A project that create a benchmark to evaluate multiple language identification models

Project period: Sep 2025 - Feb 2026

Project team:

  • Mr.Hoan Nguyen (Superviser)
  • Huynh Cao Khoi

Role:

  • Data Collecting
  • Data Preprocessing
  • Exploratory Data Analysis (EDA)
  • Model Evaluation
  • Evaluation result analysis

Tools:

Hugging Face API, Polars, sentence_splitter, pyspark,unicodedata, semhash, cleanlab, Matplotlib, Seaborn, pytorch

Overview

This project was completed in my internship under the supervision of Mr.Hoan Nguyen.

The goal was to research and evaluate the current state of Language Identification (LID) — the task of detecting the language from a given text.
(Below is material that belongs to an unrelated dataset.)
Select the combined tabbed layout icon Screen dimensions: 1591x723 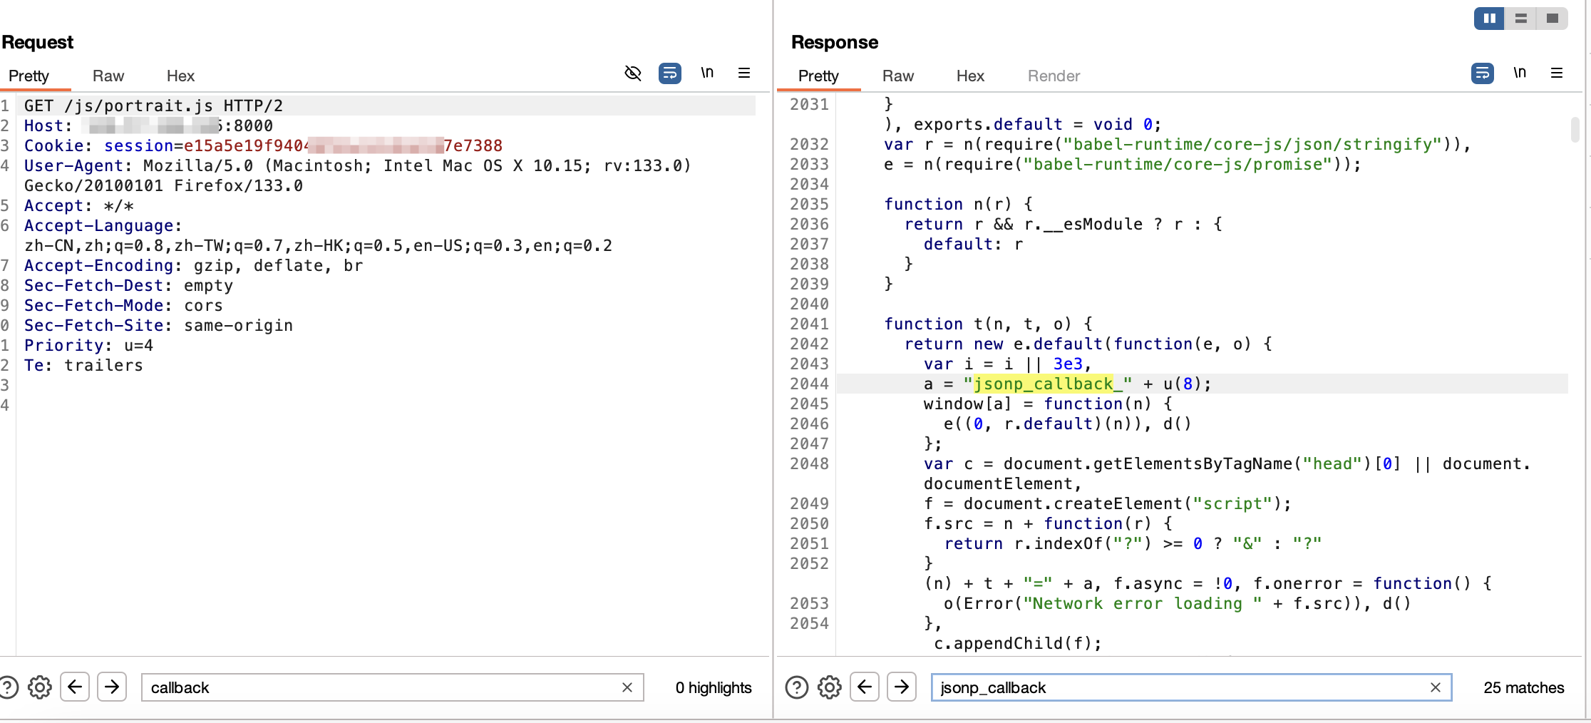tap(1552, 19)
LID is a fundamental component in many NLP pipelines, with many tasks such as machine translation, sentiment analysis, and multilingual text classification.

In this project, my main tasks were:

  • Study about text datasets which are suitable for language identification task.
  • Preprocess and combined multiple datasets into an evaluation benchmark.
  • Perform exploratory data analysis (EDA) on the combined dataset.
  • Evaluate models from this collection (combined with state-of-the-arts) in many metrics (even the runtime performance).
  • Analyze and sumary the evaluation results.
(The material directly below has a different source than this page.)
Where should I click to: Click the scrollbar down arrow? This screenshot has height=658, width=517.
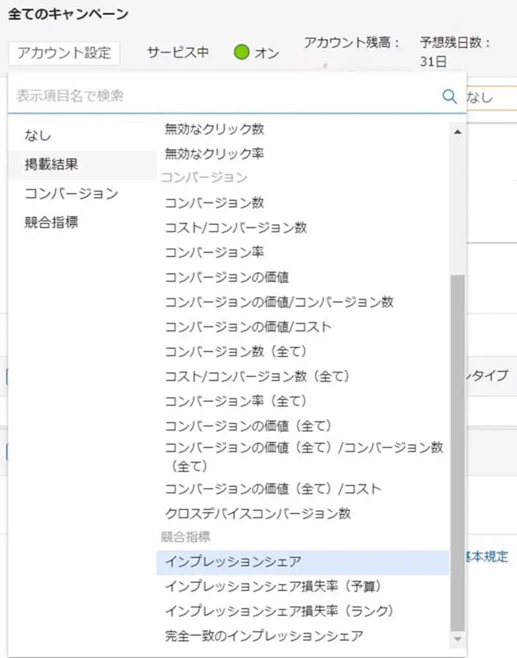pyautogui.click(x=457, y=639)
Task 01: Collect text datasets

I surveyed a broad range of multilingual datasets, focus on those published mostly in recent years. The datasets include LID benchmarks , or datasets from other multilingual NLP tasks such as machine translation, sentiment analysis ,…

Finally, I have a collection ~20 datasets, covering a wide range of topics and domains. The full list of these datasets and their information can be found in this spreedsheet

The collected data follows this format:

Language Text
aeb_Arab وفي ستينيات القرن الماضي، خدم بريجنسكي مستشار لجون إف كينيدي ومبعد خدم في إدارة ليندون جونسون.
ajp_Arab ببعض البلاد الفيدرالية ، متل الولايات المتحدة وكندا ، بفرضو ضريبة الدخل على المستوى الفيدرالي وعلى ا…
bjn_Arab كاچوالي ڤيان ديڤلومات ناڠ باݢاوي ديلوار ناݢري, با`ارتي ڤيان موستي مامبايار ڤاجاك ڤاڠهاسيلان دي ناݢار…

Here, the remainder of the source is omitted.